Но у нее больше не было сил бороться, больше не было слез: его слова связывали, сокрушали ее. В душе Аллана поднялась последняя буря: его мысль, по сути уже покинув мир живых, лихорадочно работала, перебирала все возможности, искала способ спалить, как факел, взорвать эти последние, роковые минуты. Внезапно он принял какое-то решение и направился к столу.
– Смотрите!
Она вздрогнула от звука его голоса. Стоя на фоне ослепительного лунного сияния, он с мрачной важностью поднял наполненный ядом стакан. Медленно, как завороженная, с остановившимся взглядом она подошла к нему. Шли минуты. У Кристель, казалось, помимо ее воли, вдруг задрожали пальцы, потом вся рука. Он понял, что она борется с неодолимым искушением. В его глазах вспыхнул огонек безумия, – то было исступленное торжество, дикая ревность.
Он отставил стакан подальше от нее.
– Вот вы и увиделито, что все время было у вас перед глазами.
Она дрожала всем телом, как натянутая струна. Он положил ей руку на плечо. Внезапно очнувшись, она широко раскрыла глаза, полные нестерпимой боли, и впилась ногтями в его руку, точно висела над пропастью. Он поцеловал ее в мягкие, горячие от слез губы и, одну за другой, ласково, но решительно отстранил ее руки.
– Пусть меня отнимут у всех, кого я люблю. А теперь прощайте, Кристель. Все сказано – оставьте меня.
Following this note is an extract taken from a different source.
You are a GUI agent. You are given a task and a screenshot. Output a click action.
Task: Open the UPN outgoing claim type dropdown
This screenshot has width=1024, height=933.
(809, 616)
Недрогнувшей рукой он затворил за нею дверь, закурил сигарету. Он шумно, тяжело дышал. В окна проник ровный шум начинающегося прилива. Деревья парка, повсюду, куда хватал глаз, серебрились в лунном свете, будто покрытые инеем. В сердце темной комнаты маятник мирно, обыденно отсчитывал секунды.
Он услышал, как дверь снова отворилась, и спокойно, не шелохнувшись, встретил роковой час.